Badan Penanggulangan Bencana Daerah (BPBD) Kabupaten Pasaman Barat, Sumatera Barat, menyiapkan kajian mitigasi bencana untuk pembangunan Sekolah Rakyat di atas lahan 5 hektare di Nagari Aur Kuniang, Kecamatan Pasaman. Kajian lintas sektor ini menjadi dasar perencanaan bangunan, jalur evakuasi, dan sarana keselamatan warga sekolah.
PASAMAN BARAT — BPBD Kabupaten Pasaman Barat memastikan aspek keselamatan menjadi prioritas utama dalam rencana pembangunan Sekolah Rakyat. Lahan seluas 5 hektare di Nagari Aur Kuniang, Kecamatan Pasaman, tengah menjalani pengkajian komprehensif sebelum proses pembangunan dimulai.
Kepala Bidang Pencegahan dan Kesiapsiagaan BPBD Pasaman Barat, Zulkarnain, mengatakan rapat teknis bersama sejumlah organisasi perangkat daerah (OPD) telah dilakukan beberapa waktu lalu. Kajian ini melibatkan Dinas PUPR, Dinas Pendidikan, Dinas Lingkungan Hidup, pihak kecamatan, hingga pemerintahan nagari.
Keterlibatan lintas sektor diperlukan untuk memperoleh gambaran utuh mengenai kondisi lokasi. Aspek yang dikaji mencakup potensi ancaman bencana, kondisi lingkungan, tata ruang, aksesibilitas, serta kesiapan infrastruktur pendukung di sekitar tapak.
Menurut Zulkarnain, hasil kajian ini akan menjadi landasan penting dalam menentukan langkah pembangunan. Mulai dari pemilihan dan penataan tapak, perencanaan bangunan, penyediaan jalur evakuasi, hingga penyiapan sarana prasarana yang mendukung keselamatan warga sekolah.

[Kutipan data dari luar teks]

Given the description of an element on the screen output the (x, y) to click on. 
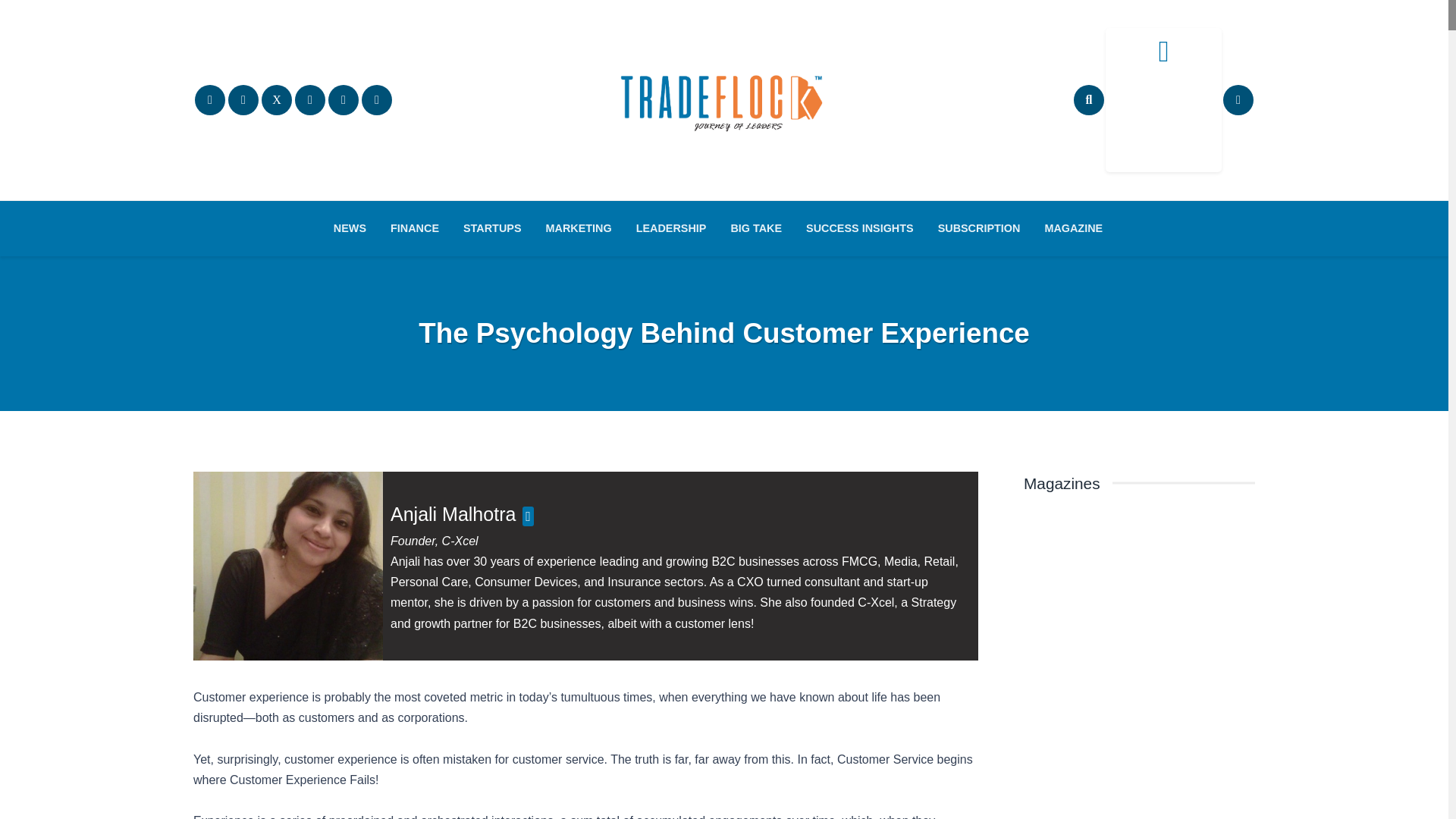
BIG TAKE (755, 227)
STARTUPS (492, 227)
SUBSCRIPTION (979, 227)
FINANCE (414, 227)
MAGAZINE (1073, 227)
LEADERSHIP (671, 227)
MARKETING (579, 227)
SUCCESS INSIGHTS (859, 227)
Given the description of an element on the screen output the (x, y) to click on. 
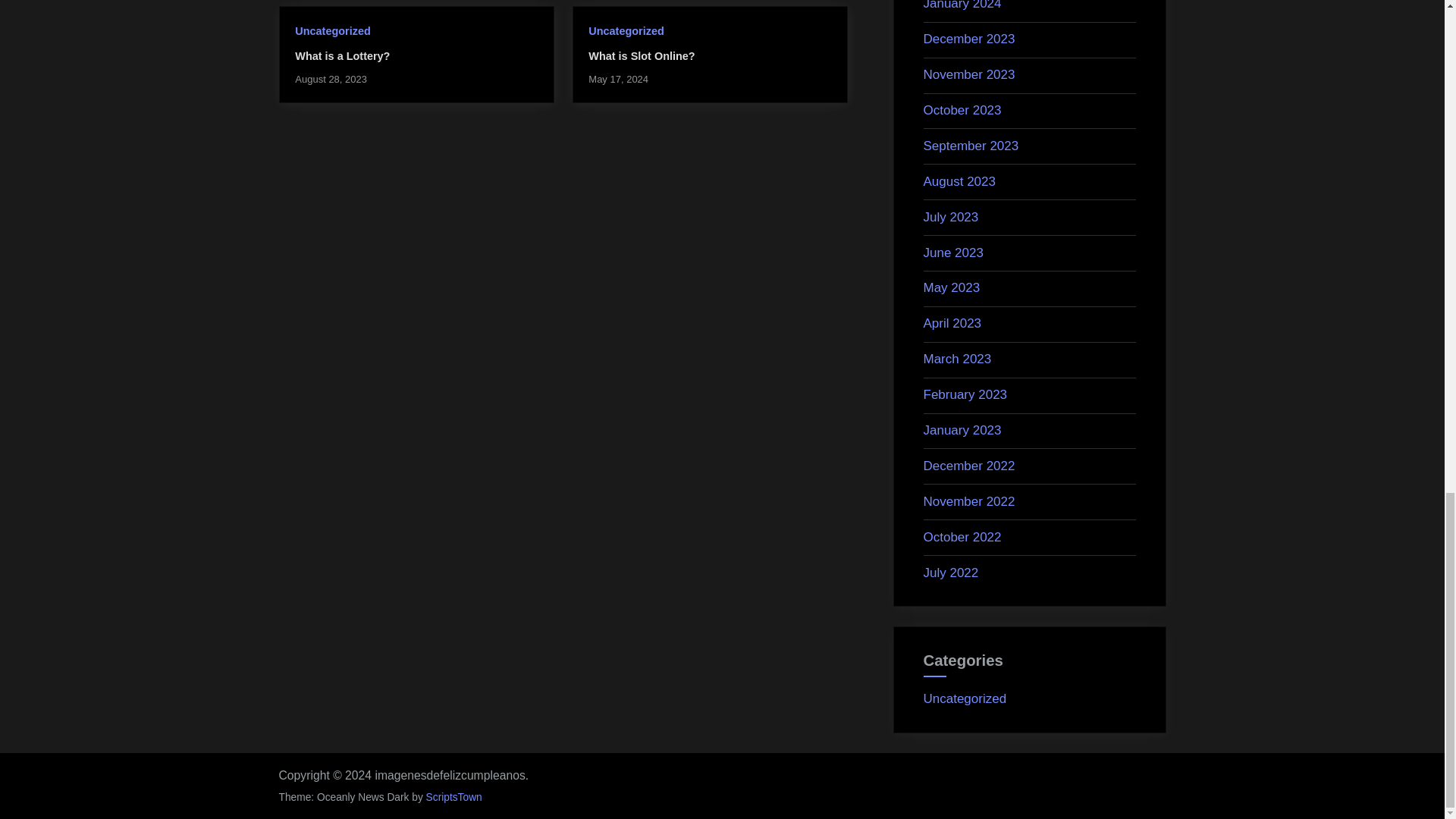
July 2023 (950, 216)
Uncategorized (332, 30)
January 2024 (962, 5)
November 2023 (968, 74)
October 2023 (962, 110)
August 2023 (959, 181)
What is Slot Online? (641, 55)
Uncategorized (625, 30)
What is a Lottery? (342, 55)
September 2023 (971, 145)
Given the description of an element on the screen output the (x, y) to click on. 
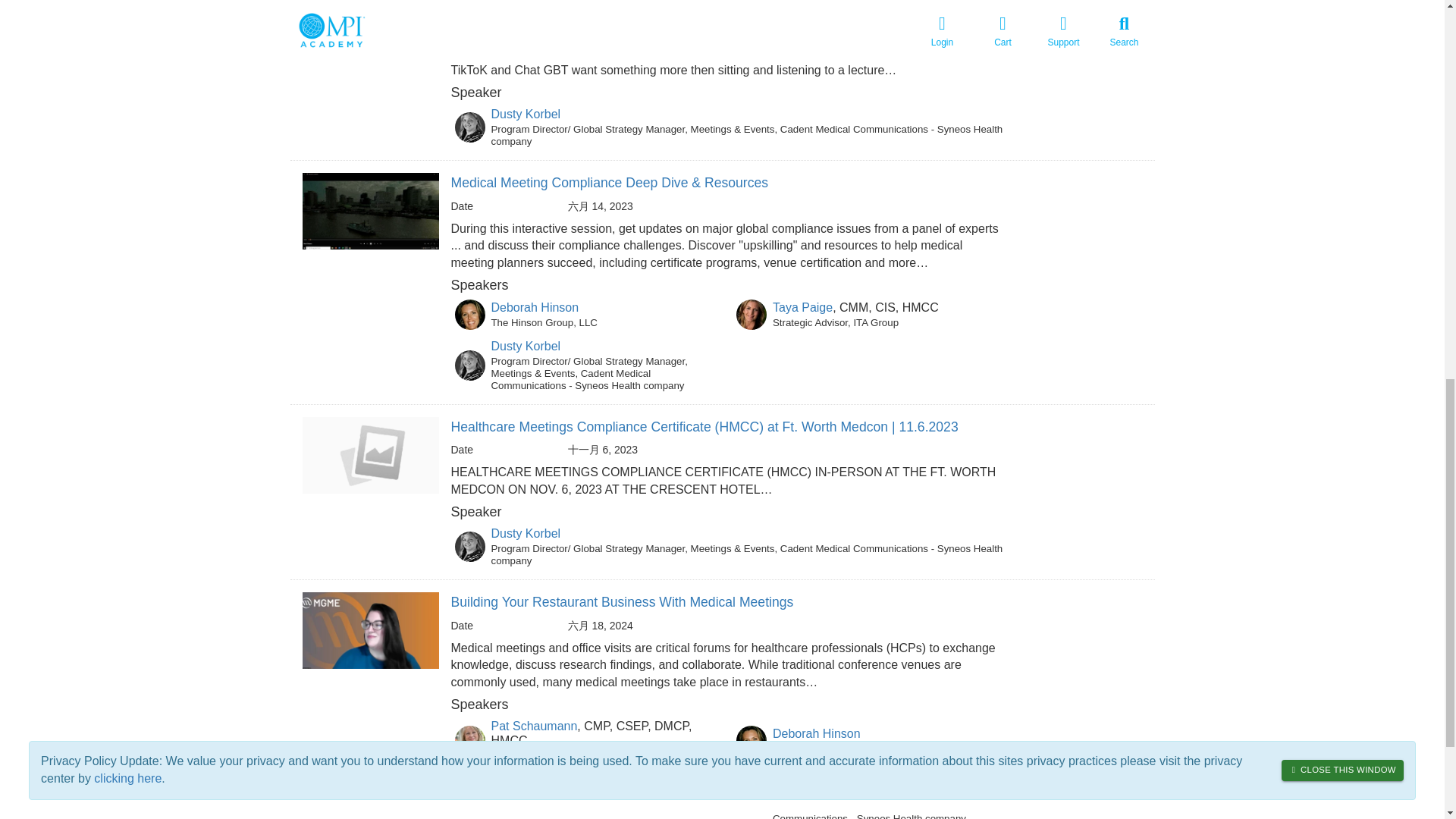
Speaker Image for Dusty Korbel (469, 546)
Deborah Hinson (816, 733)
Building Your Restaurant Business With Medical Meetings (621, 601)
Cheyenne Nelson (540, 789)
Speaker Image for Dusty Korbel (469, 365)
Deborah Hinson (535, 307)
Pat Schaumann (535, 725)
Dusty Korbel (808, 778)
Speaker Image for Deborah Hinson (751, 740)
Speaker Image for Pat Schaumann (469, 740)
Dusty Korbel (526, 113)
Taya Paige (802, 307)
Dusty Korbel (526, 533)
Speaker Image for Taya Paige (751, 314)
Dusty Korbel (526, 345)
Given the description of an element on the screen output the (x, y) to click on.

BPBD Pasaman Barat menegaskan Sekolah Rakyat tidak hanya difungsikan sebagai tempat belajar, tetapi juga lingkungan pendidikan yang aman, nyaman, dan tangguh menghadapi berbagai potensi bencana. Upaya mitigasi sejak tahap perencanaan dinilai krusial untuk mengurangi risiko.
Perlindungan terhadap peserta didik dan tenaga pendidik menjadi perhatian utama. Kajian ini juga memastikan keberlanjutan kegiatan pendidikan apabila terjadi bencana di kemudian hari.
“Pembangunan Sekolah Rakyat diharapkan dapat segera direalisasikan dengan tetap mengedepankan aspek keselamatan dan mitigasi bencana. Sekolah ini merupakan salah satu pilar utama dalam pembangunan sumber daya manusia dan pembentukan generasi masa depan,” ujar Zulkarnain di Simpang Empat, Sabtu.
BPBD Kabupaten Pasaman Barat berharap seluruh proses pengkajian dan pembangunan dapat dilaksanakan secara terpadu dan cermat sesuai ketentuan teknis yang berlaku. Kolaborasi antara BPBD, OPD terkait, pemerintah kecamatan, dan pemerintahan nagari menjadi kunci kelancaran proyek ini.
Dengan skema kolaboratif tersebut, pembangunan Sekolah Rakyat di Nagari Aur Kuniang diharapkan tepat sasaran dan memberikan manfaat jangka panjang bagi masyarakat Pasaman Barat.